Conference Coverage

Seizure predictors may help guide EEG monitoring in kids


 

AT THE AES 2014

References

SEATTLE– Two sets of simple clinical factors can help physicians identify which critically ill children with brain conditions are at highest risk for subclinical seizures and therefore most likely to benefit from continuous electroencephalographic (EEG) monitoring, according to a pair of studies reported at the annual meeting of the American Epilepsy Society.

Up to a third of patients with brain conditions in critical care units have seizures that are clinically silent, evident only on an EEG, Dr. Nicholas S. Abend, an assistant professor of neurology and pediatrics at the Children’s Hospital of Philadelphia, commented in a press briefing.

Dr. Nicholas S. Abend

Dr. Nicholas S. Abend

“There are more and more data that these seizures are associated with worse outcomes for patients – worse functional outcomes, lower quality of life later, and a higher risk for later epilepsy. And that’s led to a lot of interest in trying to monitor more and more patients in order to identify these seizures and treatment to manage them,” he said. But many hospitals have limited equipment and staff for continuous EEG monitoring and therefore face tough decisions in allocating these resources.

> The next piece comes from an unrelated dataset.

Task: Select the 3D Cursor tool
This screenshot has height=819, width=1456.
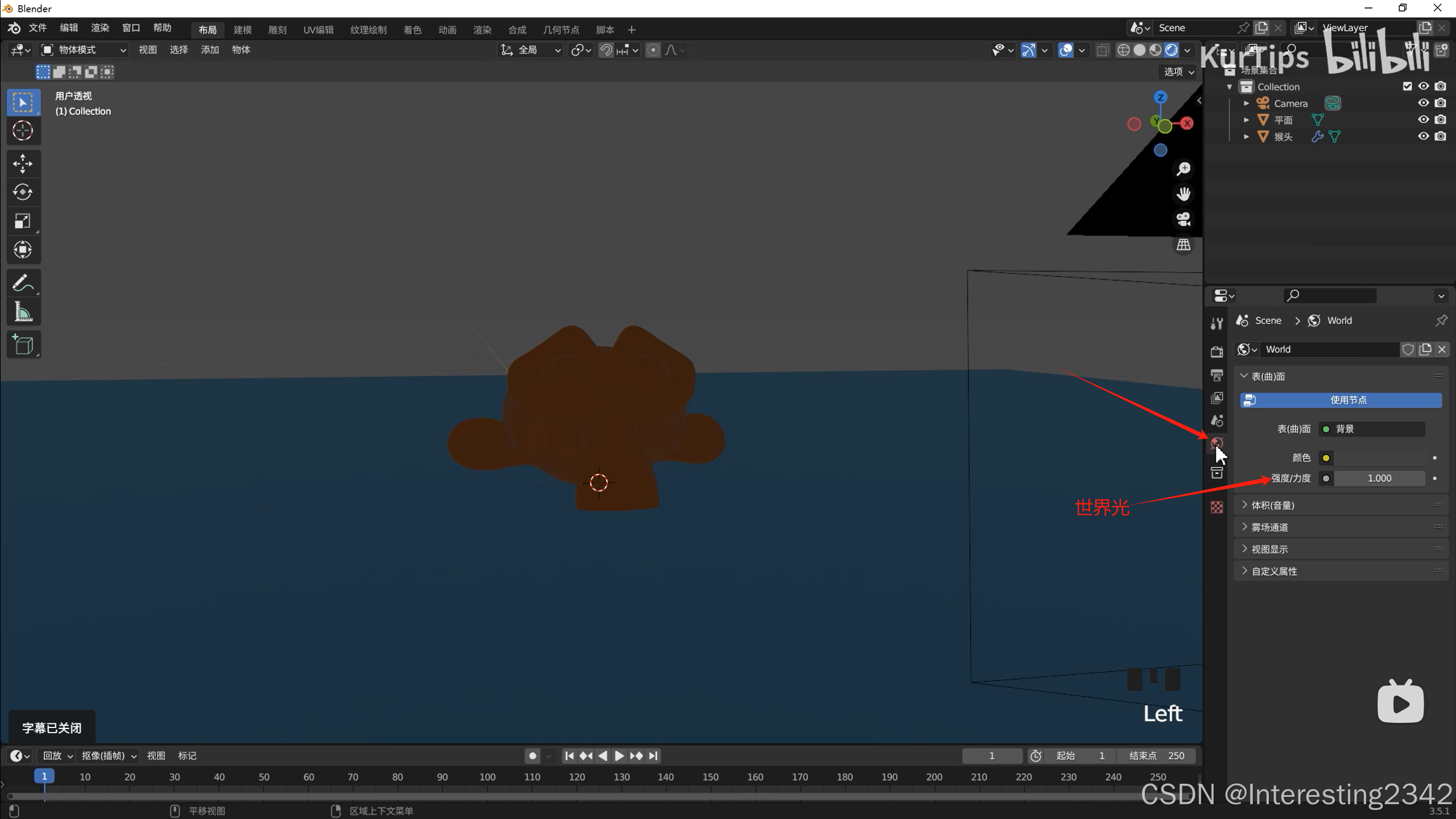Action: coord(23,131)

In the first study, Dr. Abend and his colleagues developed and validated a model to predict electrographic seizures in critically ill children with acute encephalopathic conditions.

They developed the model using retrospectively collected data from 336 consecutive children at multiple centers participating in the Critical Care EEG Monitoring Research Consortium. They then validated the model using prospectively collected data from 222 children at a single center, the Children’s Hospital of Philadelphia. Overall, about a third of the children had subclinical seizures.

“When we looked at predictors of seizures, we tried to keep it to things that a clinician would know pretty easily right on admission – not detailed data that might not be available until way later because they usually have to decide at the beginning, ‘Am I going to do EEG monitoring?’ ” Dr. Abend explained. The final model thus had five basic factors: age, etiology, clinically evident seizures before continuous EEG monitoring, initial EEG background pattern, and interictal epileptiform discharges.

Results presented in a poster session showed that the model had an area under the receiver operating characteristic curve of 0.845 in the development cohort and 0.799 in the validation cohort for identifying children who were experiencing subclinical seizures.

Intensive care units can select a model cutoff value based on the resources they have available for continuous EEG monitoring, noted Dr. Abend, who disclosed that he had no relevant conflicts of interest. “So, a center with very limited resources might decide, we only want to do this for really high-risk patients; a center with lots of resources could decide, we are going to apply things much more broadly, because we have EEG machines and we have EEG readers.”